WHAT YOU HAVE TO DO » Starting with the first line of the records, write out each line exactly until you have included the line containing "The height and width of the screenshot is (591, 588).".
--- START ---
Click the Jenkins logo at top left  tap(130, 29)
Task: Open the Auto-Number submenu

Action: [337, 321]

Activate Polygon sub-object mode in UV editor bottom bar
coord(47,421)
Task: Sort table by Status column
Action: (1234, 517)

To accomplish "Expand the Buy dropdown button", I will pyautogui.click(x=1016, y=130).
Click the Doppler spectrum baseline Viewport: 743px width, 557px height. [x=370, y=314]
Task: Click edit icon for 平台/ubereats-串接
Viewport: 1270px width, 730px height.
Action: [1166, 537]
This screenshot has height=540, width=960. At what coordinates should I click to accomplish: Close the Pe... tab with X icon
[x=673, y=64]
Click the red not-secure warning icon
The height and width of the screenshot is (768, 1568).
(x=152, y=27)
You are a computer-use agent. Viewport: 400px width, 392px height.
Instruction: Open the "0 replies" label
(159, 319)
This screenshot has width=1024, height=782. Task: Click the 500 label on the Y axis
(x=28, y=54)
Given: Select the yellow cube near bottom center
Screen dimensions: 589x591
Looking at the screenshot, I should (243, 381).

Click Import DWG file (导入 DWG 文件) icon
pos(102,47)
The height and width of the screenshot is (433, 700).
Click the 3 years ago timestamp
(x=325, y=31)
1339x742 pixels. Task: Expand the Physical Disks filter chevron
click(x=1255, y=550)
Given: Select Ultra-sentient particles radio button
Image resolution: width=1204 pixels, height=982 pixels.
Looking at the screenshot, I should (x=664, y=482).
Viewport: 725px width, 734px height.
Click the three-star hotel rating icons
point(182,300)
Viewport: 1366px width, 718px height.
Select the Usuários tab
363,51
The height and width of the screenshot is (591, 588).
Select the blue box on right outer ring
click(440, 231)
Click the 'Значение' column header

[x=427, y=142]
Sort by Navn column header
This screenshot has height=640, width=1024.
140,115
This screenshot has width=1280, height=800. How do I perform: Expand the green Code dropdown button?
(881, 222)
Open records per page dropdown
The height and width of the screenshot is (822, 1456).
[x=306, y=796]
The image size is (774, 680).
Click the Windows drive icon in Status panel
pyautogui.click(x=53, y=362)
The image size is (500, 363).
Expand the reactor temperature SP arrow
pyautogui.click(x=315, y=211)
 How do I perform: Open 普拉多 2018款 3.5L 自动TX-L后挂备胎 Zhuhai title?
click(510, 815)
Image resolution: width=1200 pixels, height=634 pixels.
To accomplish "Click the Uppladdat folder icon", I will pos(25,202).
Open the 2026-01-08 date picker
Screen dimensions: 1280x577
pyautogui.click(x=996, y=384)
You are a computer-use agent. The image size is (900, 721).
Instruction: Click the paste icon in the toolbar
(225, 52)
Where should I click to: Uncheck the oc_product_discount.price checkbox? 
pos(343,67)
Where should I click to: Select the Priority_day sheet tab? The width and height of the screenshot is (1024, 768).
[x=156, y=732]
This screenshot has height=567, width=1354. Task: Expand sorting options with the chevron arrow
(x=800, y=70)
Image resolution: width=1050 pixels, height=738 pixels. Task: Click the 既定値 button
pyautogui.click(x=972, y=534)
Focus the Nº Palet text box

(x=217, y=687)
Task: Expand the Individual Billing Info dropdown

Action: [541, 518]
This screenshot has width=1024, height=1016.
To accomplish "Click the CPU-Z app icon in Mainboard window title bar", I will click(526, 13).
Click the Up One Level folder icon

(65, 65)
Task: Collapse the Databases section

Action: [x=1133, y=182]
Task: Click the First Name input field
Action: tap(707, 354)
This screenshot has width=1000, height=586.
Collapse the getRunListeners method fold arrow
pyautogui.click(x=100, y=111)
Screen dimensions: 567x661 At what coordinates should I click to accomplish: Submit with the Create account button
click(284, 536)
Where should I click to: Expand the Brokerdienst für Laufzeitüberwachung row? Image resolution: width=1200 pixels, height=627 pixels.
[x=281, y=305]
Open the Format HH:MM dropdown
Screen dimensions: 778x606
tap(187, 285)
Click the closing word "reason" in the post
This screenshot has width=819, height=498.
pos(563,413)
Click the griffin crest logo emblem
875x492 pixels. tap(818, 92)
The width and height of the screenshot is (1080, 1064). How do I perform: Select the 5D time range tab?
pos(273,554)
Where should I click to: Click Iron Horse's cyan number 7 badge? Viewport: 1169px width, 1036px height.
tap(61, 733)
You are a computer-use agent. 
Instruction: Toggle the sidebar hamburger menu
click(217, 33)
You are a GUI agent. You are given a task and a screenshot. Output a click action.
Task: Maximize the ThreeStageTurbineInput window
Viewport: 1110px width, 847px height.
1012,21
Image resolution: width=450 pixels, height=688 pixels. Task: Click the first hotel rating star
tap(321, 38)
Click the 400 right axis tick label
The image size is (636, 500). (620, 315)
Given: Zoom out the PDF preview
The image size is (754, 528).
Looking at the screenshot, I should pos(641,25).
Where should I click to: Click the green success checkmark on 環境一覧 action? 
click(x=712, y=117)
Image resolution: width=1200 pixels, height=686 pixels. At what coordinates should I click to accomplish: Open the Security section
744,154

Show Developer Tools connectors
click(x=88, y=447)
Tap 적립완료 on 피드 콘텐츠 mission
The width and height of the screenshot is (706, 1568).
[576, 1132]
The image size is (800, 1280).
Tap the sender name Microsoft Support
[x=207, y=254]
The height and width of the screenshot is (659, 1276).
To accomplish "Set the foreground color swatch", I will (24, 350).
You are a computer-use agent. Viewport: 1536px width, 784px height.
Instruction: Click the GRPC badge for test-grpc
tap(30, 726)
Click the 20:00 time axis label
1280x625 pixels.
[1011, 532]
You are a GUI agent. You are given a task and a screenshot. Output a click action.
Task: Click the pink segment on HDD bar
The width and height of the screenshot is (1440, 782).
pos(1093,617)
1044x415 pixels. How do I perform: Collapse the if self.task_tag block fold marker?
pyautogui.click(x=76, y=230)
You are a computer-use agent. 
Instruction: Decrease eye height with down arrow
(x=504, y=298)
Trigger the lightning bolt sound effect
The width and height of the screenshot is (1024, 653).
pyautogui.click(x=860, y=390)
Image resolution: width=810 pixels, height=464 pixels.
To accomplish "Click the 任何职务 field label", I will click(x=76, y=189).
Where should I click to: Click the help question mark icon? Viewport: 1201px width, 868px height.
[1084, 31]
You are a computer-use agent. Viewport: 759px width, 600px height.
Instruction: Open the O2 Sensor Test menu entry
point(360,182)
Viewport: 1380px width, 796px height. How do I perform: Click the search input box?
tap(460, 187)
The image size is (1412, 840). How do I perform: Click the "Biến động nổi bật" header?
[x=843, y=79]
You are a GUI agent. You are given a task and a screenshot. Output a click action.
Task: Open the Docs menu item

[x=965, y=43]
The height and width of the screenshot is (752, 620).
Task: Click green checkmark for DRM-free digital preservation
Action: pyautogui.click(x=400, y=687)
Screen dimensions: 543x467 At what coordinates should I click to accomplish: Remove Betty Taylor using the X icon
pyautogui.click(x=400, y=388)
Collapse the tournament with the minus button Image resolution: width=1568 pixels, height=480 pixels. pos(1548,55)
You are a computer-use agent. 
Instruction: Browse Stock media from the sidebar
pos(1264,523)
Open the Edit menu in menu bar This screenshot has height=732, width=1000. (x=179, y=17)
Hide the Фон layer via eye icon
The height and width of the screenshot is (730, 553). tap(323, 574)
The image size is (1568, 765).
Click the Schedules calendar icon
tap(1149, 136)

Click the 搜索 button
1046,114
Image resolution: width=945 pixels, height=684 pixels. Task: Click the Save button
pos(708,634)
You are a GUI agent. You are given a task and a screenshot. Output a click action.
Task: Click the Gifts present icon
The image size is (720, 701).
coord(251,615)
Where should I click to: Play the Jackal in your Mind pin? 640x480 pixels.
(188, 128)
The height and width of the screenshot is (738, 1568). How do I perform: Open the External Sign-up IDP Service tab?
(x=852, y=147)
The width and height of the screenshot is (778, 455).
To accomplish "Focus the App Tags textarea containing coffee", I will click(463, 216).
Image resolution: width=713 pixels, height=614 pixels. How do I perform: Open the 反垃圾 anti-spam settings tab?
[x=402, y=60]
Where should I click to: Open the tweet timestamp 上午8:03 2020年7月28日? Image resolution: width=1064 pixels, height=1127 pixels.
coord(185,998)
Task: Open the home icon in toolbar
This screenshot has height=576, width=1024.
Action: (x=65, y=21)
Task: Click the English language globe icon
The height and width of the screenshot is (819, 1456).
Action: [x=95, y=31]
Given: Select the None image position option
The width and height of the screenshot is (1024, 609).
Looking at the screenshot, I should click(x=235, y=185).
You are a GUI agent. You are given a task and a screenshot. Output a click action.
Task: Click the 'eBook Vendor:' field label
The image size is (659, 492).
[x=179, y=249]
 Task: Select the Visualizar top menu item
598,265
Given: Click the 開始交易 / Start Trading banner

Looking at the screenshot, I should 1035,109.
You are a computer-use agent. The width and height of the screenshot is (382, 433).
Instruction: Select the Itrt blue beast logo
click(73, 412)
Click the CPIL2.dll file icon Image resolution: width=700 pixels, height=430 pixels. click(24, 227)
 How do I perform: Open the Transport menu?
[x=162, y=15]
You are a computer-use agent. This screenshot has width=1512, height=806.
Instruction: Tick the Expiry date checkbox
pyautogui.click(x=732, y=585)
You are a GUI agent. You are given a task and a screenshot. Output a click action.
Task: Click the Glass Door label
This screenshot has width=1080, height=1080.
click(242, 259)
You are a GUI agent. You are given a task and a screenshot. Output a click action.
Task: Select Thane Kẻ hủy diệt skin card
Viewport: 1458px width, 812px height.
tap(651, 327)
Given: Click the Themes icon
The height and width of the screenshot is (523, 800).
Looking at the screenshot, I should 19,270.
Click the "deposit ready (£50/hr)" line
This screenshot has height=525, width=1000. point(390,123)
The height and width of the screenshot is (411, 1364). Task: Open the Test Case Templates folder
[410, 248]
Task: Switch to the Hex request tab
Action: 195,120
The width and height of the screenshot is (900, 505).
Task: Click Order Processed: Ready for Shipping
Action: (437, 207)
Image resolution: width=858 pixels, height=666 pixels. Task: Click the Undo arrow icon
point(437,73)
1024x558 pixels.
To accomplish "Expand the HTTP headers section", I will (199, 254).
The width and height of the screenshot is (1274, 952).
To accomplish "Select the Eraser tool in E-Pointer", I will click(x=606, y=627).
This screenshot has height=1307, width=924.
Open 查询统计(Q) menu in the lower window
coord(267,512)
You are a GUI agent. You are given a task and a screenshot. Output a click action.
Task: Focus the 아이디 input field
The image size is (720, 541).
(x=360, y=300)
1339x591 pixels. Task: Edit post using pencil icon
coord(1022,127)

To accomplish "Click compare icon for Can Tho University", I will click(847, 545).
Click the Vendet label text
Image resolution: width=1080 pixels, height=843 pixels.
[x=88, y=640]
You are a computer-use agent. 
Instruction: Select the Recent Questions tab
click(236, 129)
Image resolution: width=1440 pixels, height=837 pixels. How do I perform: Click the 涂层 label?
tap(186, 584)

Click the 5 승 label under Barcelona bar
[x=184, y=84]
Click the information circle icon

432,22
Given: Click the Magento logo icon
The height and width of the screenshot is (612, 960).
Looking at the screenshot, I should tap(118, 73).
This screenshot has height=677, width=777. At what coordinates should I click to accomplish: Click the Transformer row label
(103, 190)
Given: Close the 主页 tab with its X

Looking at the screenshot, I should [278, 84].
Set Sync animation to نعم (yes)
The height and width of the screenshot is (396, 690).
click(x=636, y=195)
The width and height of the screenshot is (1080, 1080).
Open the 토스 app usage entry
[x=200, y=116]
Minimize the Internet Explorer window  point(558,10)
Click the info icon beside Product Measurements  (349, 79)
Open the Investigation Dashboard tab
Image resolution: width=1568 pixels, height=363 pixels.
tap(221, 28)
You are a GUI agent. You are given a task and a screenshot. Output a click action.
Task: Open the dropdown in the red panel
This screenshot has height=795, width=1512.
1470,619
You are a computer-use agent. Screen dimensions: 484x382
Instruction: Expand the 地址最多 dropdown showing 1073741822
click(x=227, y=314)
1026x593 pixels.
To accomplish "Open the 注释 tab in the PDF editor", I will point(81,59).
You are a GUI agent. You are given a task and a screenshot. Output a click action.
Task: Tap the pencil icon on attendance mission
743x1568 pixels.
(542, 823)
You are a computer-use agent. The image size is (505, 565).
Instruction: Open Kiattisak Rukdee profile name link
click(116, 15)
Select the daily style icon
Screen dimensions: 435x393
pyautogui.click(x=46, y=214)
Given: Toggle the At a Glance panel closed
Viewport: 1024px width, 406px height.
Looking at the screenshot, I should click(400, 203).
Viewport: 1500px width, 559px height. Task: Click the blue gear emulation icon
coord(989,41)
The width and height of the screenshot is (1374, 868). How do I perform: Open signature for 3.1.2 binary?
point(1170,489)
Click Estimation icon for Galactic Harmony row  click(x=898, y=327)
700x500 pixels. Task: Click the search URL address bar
--- END ---
WRITTEN SOLUTION »
Click the Jenkins logo at top left  tap(130, 29)
Task: Open the Auto-Number submenu

Action: [337, 321]

Activate Polygon sub-object mode in UV editor bottom bar
coord(47,421)
Task: Sort table by Status column
Action: (1234, 517)

To accomplish "Expand the Buy dropdown button", I will pyautogui.click(x=1016, y=130).
Click the Doppler spectrum baseline Viewport: 743px width, 557px height. [x=370, y=314]
Task: Click edit icon for 平台/ubereats-串接
Viewport: 1270px width, 730px height.
Action: [1166, 537]
This screenshot has height=540, width=960. At what coordinates should I click to accomplish: Close the Pe... tab with X icon
[x=673, y=64]
Click the red not-secure warning icon
The height and width of the screenshot is (768, 1568).
(x=152, y=27)
You are a computer-use agent. Viewport: 400px width, 392px height.
Instruction: Open the "0 replies" label
(159, 319)
This screenshot has width=1024, height=782. Task: Click the 500 label on the Y axis
(x=28, y=54)
Given: Select the yellow cube near bottom center
Screen dimensions: 589x591
Looking at the screenshot, I should (243, 381).

Click Import DWG file (导入 DWG 文件) icon
pos(102,47)
The height and width of the screenshot is (433, 700).
Click the 3 years ago timestamp
(x=325, y=31)
1339x742 pixels. Task: Expand the Physical Disks filter chevron
click(x=1255, y=550)
Given: Select Ultra-sentient particles radio button
Image resolution: width=1204 pixels, height=982 pixels.
Looking at the screenshot, I should (x=664, y=482).
Viewport: 725px width, 734px height.
Click the three-star hotel rating icons
point(182,300)
Viewport: 1366px width, 718px height.
Select the Usuários tab
363,51
The height and width of the screenshot is (591, 588).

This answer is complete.